* **Work order**:
The expected output is the complete data, reproduced exactly.

··· Raw data

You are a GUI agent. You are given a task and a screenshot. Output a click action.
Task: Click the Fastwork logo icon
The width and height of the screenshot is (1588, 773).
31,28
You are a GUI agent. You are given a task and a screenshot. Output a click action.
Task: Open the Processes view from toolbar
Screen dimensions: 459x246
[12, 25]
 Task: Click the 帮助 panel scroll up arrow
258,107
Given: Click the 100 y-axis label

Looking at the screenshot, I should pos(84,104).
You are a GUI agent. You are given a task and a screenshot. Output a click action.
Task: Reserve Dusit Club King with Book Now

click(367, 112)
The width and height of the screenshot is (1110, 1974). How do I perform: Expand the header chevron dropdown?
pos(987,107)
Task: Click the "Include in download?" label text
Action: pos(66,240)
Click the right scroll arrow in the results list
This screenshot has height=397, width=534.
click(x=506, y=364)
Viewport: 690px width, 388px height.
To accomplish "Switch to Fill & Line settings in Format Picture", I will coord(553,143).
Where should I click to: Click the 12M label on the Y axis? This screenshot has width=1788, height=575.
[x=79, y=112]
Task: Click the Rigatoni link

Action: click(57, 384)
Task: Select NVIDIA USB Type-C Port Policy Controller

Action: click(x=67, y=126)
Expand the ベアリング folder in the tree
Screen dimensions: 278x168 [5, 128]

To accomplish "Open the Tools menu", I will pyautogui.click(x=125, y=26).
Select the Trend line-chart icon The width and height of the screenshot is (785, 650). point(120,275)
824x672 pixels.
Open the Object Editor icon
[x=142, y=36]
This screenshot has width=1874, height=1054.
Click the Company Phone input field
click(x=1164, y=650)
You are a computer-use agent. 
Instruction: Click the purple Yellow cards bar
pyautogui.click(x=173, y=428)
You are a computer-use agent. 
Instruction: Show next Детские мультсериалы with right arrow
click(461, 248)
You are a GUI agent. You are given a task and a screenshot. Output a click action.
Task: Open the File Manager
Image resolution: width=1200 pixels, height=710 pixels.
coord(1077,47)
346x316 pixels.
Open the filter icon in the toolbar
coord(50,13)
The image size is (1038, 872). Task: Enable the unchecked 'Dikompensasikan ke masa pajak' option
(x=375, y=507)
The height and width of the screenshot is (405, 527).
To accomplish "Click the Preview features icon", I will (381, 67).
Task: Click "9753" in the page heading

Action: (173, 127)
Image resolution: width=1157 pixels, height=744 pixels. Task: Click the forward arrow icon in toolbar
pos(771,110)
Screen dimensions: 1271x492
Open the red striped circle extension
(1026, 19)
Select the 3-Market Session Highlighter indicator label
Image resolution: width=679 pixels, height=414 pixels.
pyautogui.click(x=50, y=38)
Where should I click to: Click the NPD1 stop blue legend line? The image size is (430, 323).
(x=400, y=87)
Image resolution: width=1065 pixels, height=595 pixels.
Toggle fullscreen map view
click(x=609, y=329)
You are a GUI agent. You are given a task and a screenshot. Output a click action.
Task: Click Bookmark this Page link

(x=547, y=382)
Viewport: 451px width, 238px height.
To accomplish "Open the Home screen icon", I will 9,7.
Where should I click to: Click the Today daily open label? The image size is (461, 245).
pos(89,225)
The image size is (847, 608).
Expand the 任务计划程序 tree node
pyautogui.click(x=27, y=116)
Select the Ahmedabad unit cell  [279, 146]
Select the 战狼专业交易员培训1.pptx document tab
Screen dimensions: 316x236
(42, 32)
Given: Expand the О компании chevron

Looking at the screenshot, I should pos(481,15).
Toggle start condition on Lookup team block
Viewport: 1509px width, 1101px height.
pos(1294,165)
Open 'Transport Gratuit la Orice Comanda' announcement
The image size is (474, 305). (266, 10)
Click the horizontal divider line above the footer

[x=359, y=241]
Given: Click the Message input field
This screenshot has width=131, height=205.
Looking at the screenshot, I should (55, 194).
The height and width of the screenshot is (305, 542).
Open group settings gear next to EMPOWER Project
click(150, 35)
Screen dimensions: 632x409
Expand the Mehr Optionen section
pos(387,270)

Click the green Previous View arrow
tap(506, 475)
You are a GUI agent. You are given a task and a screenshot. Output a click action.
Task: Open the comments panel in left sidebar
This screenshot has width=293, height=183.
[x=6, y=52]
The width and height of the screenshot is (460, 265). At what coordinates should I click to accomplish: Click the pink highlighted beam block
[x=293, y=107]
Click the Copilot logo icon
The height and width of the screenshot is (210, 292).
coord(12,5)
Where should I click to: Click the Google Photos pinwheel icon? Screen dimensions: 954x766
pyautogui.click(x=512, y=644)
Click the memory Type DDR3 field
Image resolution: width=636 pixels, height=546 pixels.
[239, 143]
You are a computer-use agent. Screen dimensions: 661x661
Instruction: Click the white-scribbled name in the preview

······

* **Result for this task**:
You are a GUI agent. You are given a task and a screenshot. Output a click action.
Task: Click the Fastwork logo icon
The width and height of the screenshot is (1588, 773).
31,28
You are a GUI agent. You are given a task and a screenshot. Output a click action.
Task: Open the Processes view from toolbar
Screen dimensions: 459x246
[12, 25]
 Task: Click the 帮助 panel scroll up arrow
258,107
Given: Click the 100 y-axis label

Looking at the screenshot, I should pos(84,104).
You are a GUI agent. You are given a task and a screenshot. Output a click action.
Task: Reserve Dusit Club King with Book Now

click(367, 112)
The width and height of the screenshot is (1110, 1974). How do I perform: Expand the header chevron dropdown?
pos(987,107)
Task: Click the "Include in download?" label text
Action: pos(66,240)
Click the right scroll arrow in the results list
This screenshot has height=397, width=534.
click(x=506, y=364)
Viewport: 690px width, 388px height.
To accomplish "Switch to Fill & Line settings in Format Picture", I will coord(553,143).
Where should I click to: Click the 12M label on the Y axis? This screenshot has width=1788, height=575.
[x=79, y=112]
Task: Click the Rigatoni link

Action: click(57, 384)
Task: Select NVIDIA USB Type-C Port Policy Controller

Action: click(x=67, y=126)
Expand the ベアリング folder in the tree
Screen dimensions: 278x168 [5, 128]

To accomplish "Open the Tools menu", I will pyautogui.click(x=125, y=26).
Select the Trend line-chart icon The width and height of the screenshot is (785, 650). point(120,275)
824x672 pixels.
Open the Object Editor icon
[x=142, y=36]
This screenshot has width=1874, height=1054.
Click the Company Phone input field
click(x=1164, y=650)
You are a computer-use agent. 
Instruction: Click the purple Yellow cards bar
pyautogui.click(x=173, y=428)
You are a computer-use agent. 
Instruction: Show next Детские мультсериалы with right arrow
click(461, 248)
You are a GUI agent. You are given a task and a screenshot. Output a click action.
Task: Open the File Manager
Image resolution: width=1200 pixels, height=710 pixels.
coord(1077,47)
346x316 pixels.
Open the filter icon in the toolbar
coord(50,13)
The image size is (1038, 872). Task: Enable the unchecked 'Dikompensasikan ke masa pajak' option
(x=375, y=507)
The height and width of the screenshot is (405, 527).
To accomplish "Click the Preview features icon", I will (381, 67).
Task: Click "9753" in the page heading

Action: (173, 127)
Image resolution: width=1157 pixels, height=744 pixels. Task: Click the forward arrow icon in toolbar
pos(771,110)
Screen dimensions: 1271x492
Open the red striped circle extension
(1026, 19)
Select the 3-Market Session Highlighter indicator label
Image resolution: width=679 pixels, height=414 pixels.
pyautogui.click(x=50, y=38)
Where should I click to: Click the NPD1 stop blue legend line? The image size is (430, 323).
(x=400, y=87)
Image resolution: width=1065 pixels, height=595 pixels.
Toggle fullscreen map view
click(x=609, y=329)
You are a GUI agent. You are given a task and a screenshot. Output a click action.
Task: Click Bookmark this Page link

(x=547, y=382)
Viewport: 451px width, 238px height.
To accomplish "Open the Home screen icon", I will 9,7.
Where should I click to: Click the Today daily open label? The image size is (461, 245).
pos(89,225)
The image size is (847, 608).
Expand the 任务计划程序 tree node
pyautogui.click(x=27, y=116)
Select the Ahmedabad unit cell  [279, 146]
Select the 战狼专业交易员培训1.pptx document tab
Screen dimensions: 316x236
(42, 32)
Given: Expand the О компании chevron

Looking at the screenshot, I should pos(481,15).
Toggle start condition on Lookup team block
Viewport: 1509px width, 1101px height.
pos(1294,165)
Open 'Transport Gratuit la Orice Comanda' announcement
The image size is (474, 305). (266, 10)
Click the horizontal divider line above the footer

[x=359, y=241]
Given: Click the Message input field
This screenshot has width=131, height=205.
Looking at the screenshot, I should (55, 194).
The height and width of the screenshot is (305, 542).
Open group settings gear next to EMPOWER Project
click(150, 35)
Screen dimensions: 632x409
Expand the Mehr Optionen section
pos(387,270)

Click the green Previous View arrow
tap(506, 475)
You are a GUI agent. You are given a task and a screenshot. Output a click action.
Task: Open the comments panel in left sidebar
This screenshot has width=293, height=183.
[x=6, y=52]
The width and height of the screenshot is (460, 265). At what coordinates should I click to accomplish: Click the pink highlighted beam block
[x=293, y=107]
Click the Copilot logo icon
The height and width of the screenshot is (210, 292).
coord(12,5)
Where should I click to: Click the Google Photos pinwheel icon? Screen dimensions: 954x766
pyautogui.click(x=512, y=644)
Click the memory Type DDR3 field
Image resolution: width=636 pixels, height=546 pixels.
[239, 143]
You are a computer-use agent. Screen dimensions: 661x661
Instruction: Click the white-scribbled name in the preview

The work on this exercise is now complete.